Exercise details. Lines after the one containing "Task: Select the column D header" are to be omitted; print exactly each line from the start of the records up to and including it.

########################################

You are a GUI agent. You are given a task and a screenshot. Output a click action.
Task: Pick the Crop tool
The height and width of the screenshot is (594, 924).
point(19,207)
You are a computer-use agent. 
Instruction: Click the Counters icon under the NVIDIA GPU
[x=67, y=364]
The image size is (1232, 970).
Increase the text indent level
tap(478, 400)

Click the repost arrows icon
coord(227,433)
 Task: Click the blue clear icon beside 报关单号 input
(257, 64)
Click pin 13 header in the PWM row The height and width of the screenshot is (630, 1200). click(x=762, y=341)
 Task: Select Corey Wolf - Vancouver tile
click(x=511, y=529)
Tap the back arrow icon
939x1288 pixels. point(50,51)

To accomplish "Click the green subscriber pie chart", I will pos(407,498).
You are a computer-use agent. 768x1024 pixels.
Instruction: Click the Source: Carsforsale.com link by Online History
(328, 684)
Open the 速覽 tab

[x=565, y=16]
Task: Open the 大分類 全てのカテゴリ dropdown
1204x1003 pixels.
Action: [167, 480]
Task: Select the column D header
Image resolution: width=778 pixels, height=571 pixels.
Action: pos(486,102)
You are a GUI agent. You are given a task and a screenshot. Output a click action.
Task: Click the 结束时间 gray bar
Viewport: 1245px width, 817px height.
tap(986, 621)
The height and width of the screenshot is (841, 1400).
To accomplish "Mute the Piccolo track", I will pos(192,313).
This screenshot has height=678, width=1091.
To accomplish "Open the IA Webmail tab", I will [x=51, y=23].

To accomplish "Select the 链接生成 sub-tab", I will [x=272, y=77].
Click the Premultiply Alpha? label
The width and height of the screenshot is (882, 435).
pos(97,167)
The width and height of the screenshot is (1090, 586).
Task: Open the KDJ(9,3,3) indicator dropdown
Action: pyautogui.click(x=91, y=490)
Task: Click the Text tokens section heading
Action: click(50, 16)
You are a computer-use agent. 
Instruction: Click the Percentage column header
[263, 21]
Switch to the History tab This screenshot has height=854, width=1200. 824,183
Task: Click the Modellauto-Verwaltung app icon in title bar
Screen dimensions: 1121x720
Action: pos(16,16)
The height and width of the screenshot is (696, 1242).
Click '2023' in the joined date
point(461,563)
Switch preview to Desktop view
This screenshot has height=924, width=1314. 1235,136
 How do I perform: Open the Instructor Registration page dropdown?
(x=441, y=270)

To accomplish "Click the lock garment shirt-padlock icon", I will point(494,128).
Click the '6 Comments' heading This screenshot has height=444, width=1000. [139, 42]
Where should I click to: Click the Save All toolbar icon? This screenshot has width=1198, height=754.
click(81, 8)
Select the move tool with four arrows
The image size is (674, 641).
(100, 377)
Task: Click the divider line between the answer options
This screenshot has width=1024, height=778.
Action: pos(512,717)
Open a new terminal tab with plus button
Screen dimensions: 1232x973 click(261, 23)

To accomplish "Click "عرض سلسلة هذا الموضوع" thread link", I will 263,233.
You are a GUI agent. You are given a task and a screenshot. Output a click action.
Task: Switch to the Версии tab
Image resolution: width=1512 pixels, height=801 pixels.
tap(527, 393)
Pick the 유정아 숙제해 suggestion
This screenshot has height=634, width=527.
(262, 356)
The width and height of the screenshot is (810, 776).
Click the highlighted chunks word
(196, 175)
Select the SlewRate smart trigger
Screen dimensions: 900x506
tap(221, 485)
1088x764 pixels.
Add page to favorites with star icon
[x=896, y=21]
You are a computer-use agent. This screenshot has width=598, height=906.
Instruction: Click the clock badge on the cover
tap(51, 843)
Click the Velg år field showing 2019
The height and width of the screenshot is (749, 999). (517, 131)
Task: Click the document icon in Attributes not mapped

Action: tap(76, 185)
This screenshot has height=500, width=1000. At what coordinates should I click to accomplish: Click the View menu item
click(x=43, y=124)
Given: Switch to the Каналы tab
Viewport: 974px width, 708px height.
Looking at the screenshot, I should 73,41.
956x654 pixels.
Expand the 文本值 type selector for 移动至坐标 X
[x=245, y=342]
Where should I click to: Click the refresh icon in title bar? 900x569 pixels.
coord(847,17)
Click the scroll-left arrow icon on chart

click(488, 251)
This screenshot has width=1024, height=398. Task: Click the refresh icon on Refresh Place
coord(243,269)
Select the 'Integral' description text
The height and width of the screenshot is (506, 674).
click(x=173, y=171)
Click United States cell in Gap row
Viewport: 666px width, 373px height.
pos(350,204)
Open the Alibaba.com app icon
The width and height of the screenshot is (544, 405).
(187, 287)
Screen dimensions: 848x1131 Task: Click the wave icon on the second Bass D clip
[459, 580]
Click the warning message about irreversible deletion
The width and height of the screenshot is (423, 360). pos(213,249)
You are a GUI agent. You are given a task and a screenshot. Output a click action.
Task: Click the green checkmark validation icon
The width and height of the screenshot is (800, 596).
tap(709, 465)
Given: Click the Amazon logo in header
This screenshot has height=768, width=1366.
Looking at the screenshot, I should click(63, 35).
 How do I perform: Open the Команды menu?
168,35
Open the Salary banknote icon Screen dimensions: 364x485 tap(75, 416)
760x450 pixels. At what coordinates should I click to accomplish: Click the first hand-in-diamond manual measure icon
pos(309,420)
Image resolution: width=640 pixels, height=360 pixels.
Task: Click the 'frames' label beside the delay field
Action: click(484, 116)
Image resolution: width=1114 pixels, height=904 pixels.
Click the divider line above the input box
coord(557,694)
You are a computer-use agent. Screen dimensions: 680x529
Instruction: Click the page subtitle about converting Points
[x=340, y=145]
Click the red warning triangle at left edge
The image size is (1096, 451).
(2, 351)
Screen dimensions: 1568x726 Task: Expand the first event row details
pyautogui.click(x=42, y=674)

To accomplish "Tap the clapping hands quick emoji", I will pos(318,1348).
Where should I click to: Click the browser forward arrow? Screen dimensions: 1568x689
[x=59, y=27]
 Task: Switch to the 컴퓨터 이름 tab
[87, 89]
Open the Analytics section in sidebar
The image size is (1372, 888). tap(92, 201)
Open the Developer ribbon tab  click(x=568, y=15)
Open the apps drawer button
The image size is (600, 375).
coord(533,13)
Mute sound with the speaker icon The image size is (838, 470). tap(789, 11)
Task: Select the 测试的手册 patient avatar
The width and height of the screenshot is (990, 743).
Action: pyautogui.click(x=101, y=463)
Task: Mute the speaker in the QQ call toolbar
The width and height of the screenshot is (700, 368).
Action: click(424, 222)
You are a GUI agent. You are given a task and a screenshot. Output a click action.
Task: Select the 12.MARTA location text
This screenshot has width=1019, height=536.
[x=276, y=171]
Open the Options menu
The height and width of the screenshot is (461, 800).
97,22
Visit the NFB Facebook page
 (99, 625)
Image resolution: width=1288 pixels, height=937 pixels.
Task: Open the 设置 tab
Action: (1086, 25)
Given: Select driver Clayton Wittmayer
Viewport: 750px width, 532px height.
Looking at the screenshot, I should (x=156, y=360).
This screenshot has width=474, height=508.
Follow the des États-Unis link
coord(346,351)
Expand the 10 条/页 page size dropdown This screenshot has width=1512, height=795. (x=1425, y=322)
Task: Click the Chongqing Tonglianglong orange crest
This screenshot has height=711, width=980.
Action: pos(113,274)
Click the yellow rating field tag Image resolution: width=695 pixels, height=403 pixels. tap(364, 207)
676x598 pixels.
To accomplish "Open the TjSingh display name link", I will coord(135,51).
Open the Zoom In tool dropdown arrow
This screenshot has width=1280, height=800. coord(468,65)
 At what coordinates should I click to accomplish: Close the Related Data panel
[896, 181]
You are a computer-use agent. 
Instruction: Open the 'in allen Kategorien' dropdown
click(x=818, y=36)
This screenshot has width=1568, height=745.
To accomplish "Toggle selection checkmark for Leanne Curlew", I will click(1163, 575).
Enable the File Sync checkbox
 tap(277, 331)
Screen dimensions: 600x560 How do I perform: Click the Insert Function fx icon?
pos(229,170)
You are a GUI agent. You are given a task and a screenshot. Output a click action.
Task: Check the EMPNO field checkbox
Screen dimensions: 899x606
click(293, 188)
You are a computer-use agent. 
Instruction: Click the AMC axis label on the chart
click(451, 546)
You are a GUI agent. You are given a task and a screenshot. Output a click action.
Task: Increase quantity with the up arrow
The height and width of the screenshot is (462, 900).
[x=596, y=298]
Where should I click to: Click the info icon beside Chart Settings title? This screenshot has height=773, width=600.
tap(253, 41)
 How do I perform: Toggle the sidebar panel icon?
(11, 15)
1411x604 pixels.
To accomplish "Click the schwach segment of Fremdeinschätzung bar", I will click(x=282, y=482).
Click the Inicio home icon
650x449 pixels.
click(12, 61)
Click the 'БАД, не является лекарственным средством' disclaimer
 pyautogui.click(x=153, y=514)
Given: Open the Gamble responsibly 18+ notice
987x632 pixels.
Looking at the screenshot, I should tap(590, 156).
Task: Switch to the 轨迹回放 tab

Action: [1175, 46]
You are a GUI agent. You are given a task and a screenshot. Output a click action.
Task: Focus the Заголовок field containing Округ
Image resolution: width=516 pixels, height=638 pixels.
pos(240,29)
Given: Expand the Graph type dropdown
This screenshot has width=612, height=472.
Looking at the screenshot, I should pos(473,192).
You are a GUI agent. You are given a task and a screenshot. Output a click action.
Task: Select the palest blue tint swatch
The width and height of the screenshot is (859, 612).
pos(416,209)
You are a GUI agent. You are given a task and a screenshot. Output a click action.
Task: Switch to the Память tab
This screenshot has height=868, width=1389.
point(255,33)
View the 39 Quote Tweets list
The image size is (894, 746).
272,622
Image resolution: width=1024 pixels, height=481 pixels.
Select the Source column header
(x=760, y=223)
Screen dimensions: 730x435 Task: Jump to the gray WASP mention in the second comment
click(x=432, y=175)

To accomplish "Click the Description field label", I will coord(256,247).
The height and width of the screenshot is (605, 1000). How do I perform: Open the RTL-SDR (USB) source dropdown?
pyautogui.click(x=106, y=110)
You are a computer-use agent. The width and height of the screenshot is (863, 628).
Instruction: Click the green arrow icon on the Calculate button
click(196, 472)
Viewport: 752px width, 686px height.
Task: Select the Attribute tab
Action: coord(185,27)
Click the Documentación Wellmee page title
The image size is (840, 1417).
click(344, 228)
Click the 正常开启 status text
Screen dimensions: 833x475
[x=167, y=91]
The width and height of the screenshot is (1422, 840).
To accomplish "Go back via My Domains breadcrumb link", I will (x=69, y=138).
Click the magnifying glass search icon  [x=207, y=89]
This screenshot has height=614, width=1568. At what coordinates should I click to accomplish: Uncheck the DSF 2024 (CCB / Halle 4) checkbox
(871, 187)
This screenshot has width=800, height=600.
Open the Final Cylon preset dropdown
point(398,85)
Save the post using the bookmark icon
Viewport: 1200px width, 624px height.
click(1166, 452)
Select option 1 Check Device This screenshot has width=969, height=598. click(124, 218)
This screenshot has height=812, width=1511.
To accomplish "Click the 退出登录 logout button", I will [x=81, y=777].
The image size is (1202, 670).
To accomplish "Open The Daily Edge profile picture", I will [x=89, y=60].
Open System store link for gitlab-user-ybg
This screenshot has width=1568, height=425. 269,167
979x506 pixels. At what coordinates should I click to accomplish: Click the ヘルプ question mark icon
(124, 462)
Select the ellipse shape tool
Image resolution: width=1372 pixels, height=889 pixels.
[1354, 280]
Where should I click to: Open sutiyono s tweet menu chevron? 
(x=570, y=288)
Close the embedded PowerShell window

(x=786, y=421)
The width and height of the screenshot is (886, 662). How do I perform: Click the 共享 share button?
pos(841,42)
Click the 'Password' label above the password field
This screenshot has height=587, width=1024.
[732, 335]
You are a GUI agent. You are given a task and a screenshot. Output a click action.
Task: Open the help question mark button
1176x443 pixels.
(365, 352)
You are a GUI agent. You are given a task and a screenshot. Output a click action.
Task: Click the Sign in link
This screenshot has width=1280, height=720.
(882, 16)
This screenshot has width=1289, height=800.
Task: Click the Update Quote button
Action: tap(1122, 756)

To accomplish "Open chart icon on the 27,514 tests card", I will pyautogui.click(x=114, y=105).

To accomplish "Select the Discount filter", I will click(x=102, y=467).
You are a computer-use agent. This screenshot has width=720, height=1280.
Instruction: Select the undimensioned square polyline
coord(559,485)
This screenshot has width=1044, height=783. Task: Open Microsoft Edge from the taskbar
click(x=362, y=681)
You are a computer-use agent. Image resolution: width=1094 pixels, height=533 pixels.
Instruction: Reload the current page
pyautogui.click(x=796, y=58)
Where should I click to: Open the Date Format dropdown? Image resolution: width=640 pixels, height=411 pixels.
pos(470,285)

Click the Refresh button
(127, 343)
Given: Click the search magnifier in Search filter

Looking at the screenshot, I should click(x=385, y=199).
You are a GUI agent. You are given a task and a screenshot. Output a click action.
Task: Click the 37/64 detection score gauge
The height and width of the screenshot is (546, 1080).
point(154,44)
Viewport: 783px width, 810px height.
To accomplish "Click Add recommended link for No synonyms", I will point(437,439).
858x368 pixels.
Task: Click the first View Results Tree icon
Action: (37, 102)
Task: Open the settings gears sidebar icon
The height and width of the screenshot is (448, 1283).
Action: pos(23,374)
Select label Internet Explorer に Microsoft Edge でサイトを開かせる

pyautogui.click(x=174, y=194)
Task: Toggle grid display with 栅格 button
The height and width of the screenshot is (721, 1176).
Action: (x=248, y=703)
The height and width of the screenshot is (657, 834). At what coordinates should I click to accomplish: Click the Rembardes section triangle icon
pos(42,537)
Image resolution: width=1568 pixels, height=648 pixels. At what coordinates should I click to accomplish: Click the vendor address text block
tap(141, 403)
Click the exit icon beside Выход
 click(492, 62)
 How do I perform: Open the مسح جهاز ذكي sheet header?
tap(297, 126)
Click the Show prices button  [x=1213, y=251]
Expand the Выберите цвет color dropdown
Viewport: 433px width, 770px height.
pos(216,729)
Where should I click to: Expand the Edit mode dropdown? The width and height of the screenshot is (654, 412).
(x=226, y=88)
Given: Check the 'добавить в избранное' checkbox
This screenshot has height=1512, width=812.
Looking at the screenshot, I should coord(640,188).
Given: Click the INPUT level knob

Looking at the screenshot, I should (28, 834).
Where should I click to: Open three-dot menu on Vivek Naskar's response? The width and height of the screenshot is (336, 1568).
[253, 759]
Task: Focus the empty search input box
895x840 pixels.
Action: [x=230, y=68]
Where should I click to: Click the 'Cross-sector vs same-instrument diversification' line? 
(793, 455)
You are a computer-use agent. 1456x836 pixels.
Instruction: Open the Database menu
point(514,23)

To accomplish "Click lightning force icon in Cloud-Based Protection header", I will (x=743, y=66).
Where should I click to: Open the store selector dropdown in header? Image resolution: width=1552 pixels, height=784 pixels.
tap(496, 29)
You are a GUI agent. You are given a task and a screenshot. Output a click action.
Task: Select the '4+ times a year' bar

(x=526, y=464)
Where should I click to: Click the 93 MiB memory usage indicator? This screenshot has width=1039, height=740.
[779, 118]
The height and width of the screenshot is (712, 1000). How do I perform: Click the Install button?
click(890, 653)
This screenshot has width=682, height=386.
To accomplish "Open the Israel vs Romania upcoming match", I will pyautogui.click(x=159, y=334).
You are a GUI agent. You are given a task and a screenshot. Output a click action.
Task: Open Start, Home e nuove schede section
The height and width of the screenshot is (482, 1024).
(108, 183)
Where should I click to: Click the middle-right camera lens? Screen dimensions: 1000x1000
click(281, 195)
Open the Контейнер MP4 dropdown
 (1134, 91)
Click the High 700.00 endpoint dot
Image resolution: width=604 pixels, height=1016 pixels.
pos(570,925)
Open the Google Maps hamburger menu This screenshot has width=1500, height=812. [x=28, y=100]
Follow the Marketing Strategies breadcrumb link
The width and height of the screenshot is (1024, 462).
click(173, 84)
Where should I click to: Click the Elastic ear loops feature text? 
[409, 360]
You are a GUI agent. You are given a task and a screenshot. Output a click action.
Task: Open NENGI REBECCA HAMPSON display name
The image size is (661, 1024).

########################################

Answer to this task.
You are a GUI agent. You are given a task and a screenshot. Output a click action.
Task: Pick the Crop tool
The height and width of the screenshot is (594, 924).
point(19,207)
You are a computer-use agent. 
Instruction: Click the Counters icon under the NVIDIA GPU
[x=67, y=364]
The image size is (1232, 970).
Increase the text indent level
tap(478, 400)

Click the repost arrows icon
coord(227,433)
 Task: Click the blue clear icon beside 报关单号 input
(257, 64)
Click pin 13 header in the PWM row The height and width of the screenshot is (630, 1200). click(x=762, y=341)
 Task: Select Corey Wolf - Vancouver tile
click(x=511, y=529)
Tap the back arrow icon
939x1288 pixels. point(50,51)

To accomplish "Click the green subscriber pie chart", I will pos(407,498).
You are a computer-use agent. 768x1024 pixels.
Instruction: Click the Source: Carsforsale.com link by Online History
(328, 684)
Open the 速覽 tab

[x=565, y=16]
Task: Open the 大分類 全てのカテゴリ dropdown
1204x1003 pixels.
Action: [167, 480]
Task: Select the column D header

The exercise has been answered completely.